## TASK DETAILS
Although the records contain pictures, only their text should be set down, exactly as written.

(Stored records)
────

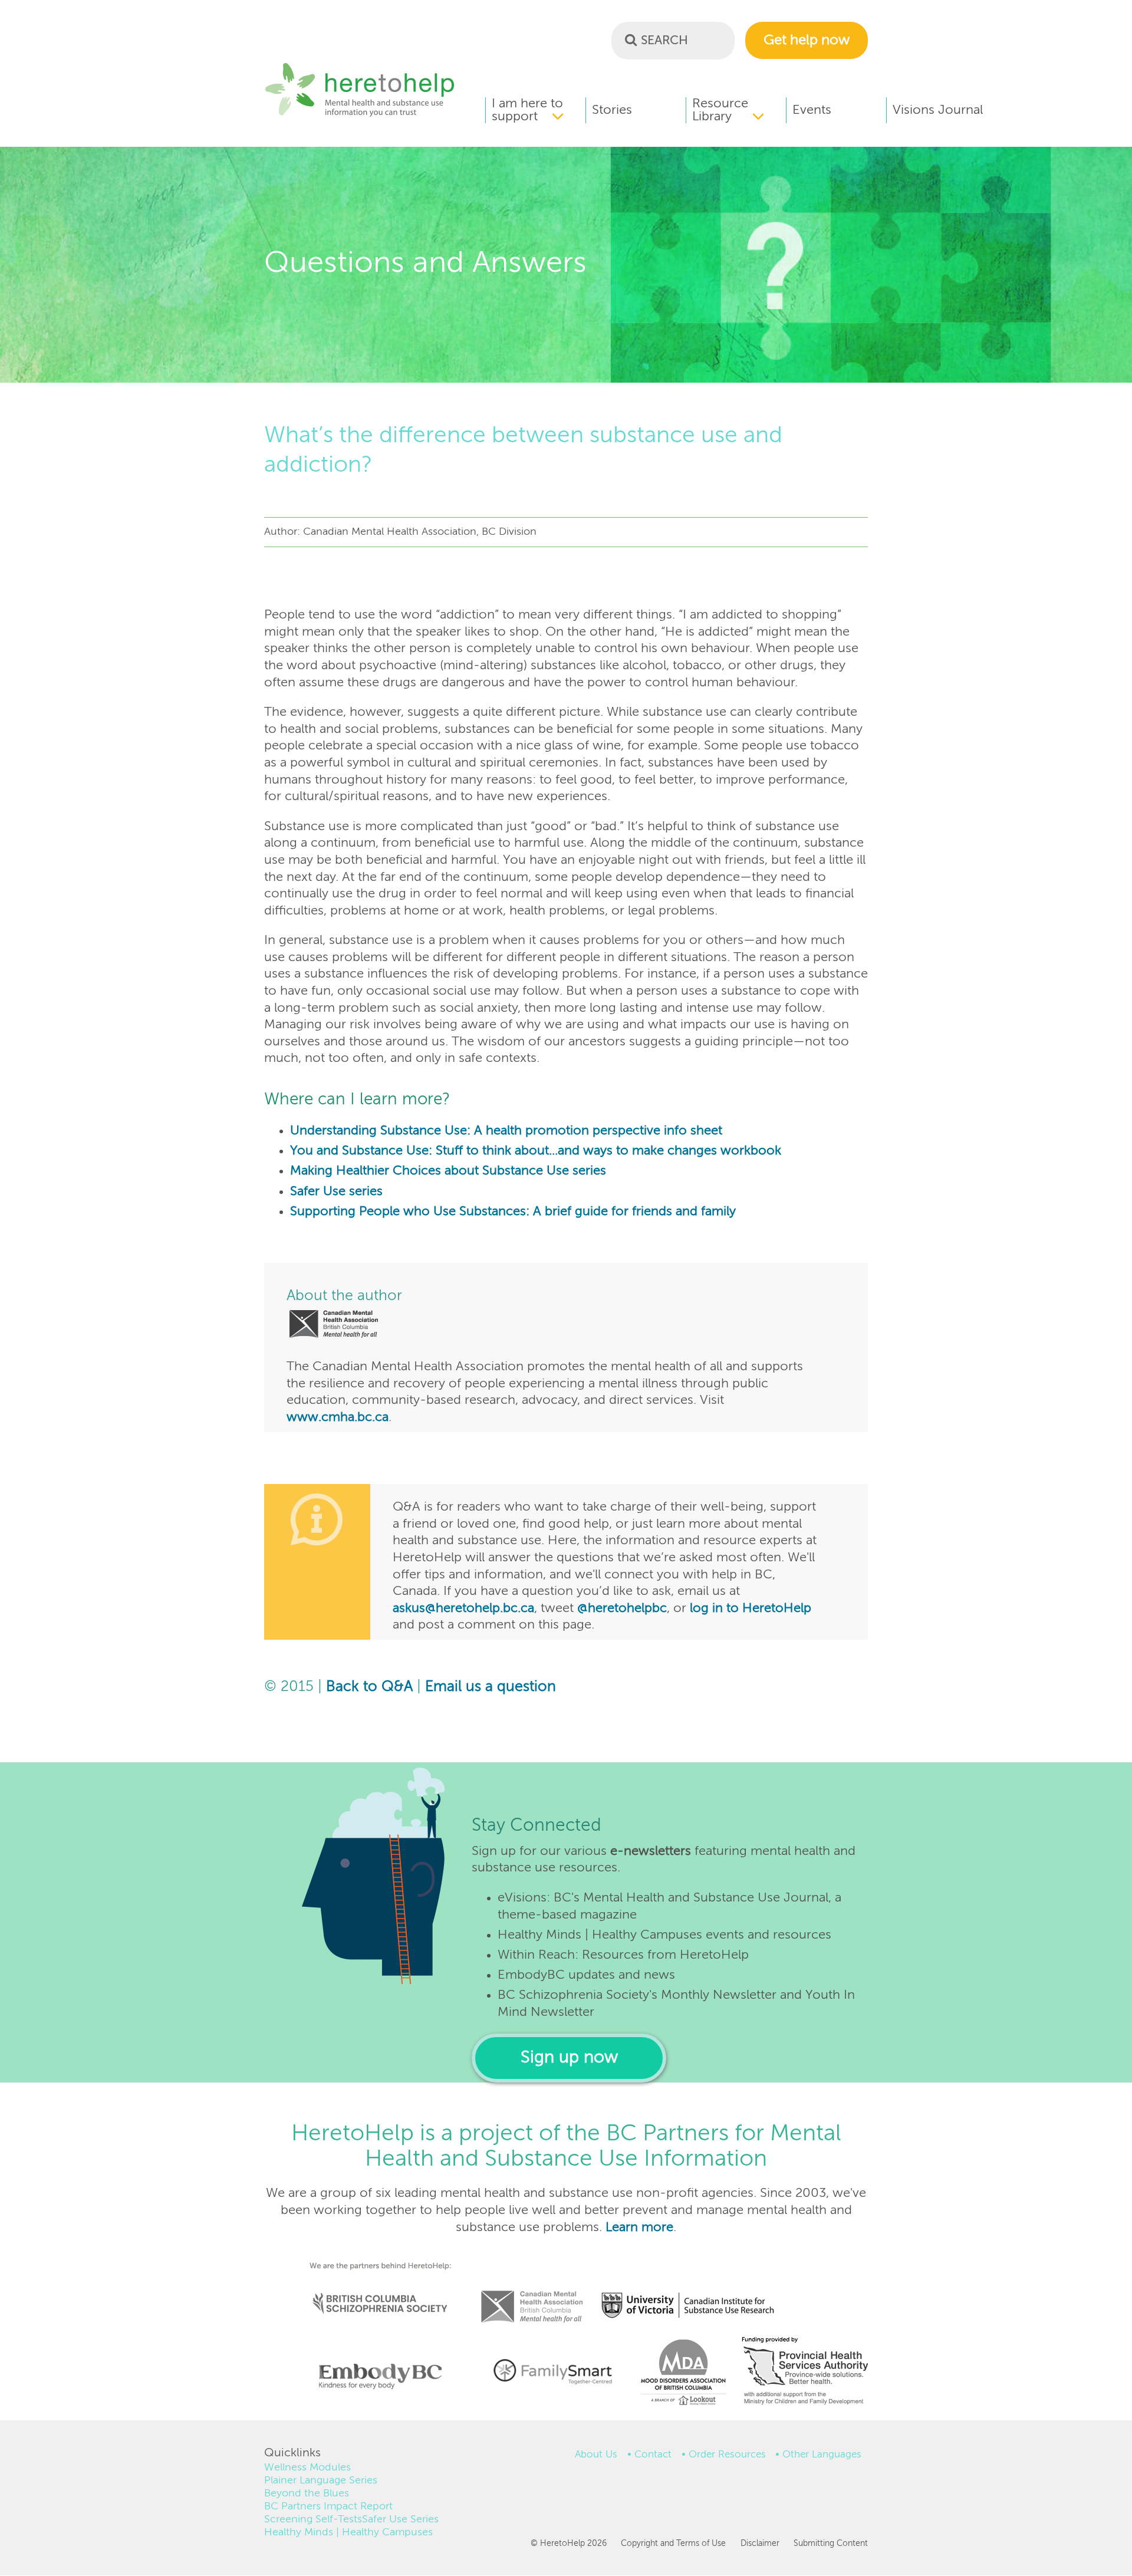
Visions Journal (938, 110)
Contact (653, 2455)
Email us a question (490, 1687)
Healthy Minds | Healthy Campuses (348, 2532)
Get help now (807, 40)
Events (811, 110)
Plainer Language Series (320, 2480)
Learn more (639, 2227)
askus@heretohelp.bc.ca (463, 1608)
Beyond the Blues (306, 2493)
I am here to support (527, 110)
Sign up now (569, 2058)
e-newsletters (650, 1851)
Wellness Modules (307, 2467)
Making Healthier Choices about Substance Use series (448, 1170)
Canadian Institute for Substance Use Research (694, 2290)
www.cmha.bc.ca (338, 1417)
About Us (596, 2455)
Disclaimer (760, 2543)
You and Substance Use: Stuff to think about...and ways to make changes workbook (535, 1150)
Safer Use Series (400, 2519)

────

## EXERCISE RESULT
Visions Journal (938, 110)
Contact (653, 2455)
Email us a question (490, 1687)
Healthy Minds | Healthy Campuses (348, 2532)
Get help now (807, 40)
Events (811, 110)
Plainer Language Series (320, 2480)
Learn more (639, 2227)
askus@heretohelp.bc.ca (463, 1608)
Beyond the Blues (306, 2493)
I am here to support (527, 110)
Sign up now (569, 2058)
e-newsletters (650, 1851)
Wellness Modules (307, 2467)
Making Healthier Choices about Substance Use series (448, 1170)
Canadian Institute for Substance Use Research (694, 2290)
www.cmha.bc.ca (338, 1417)
About Us (596, 2455)
Disclaimer (760, 2543)
You and Substance Use: Stuff to think about...and ways to make changes workbook (535, 1150)
Safer Use Series (400, 2519)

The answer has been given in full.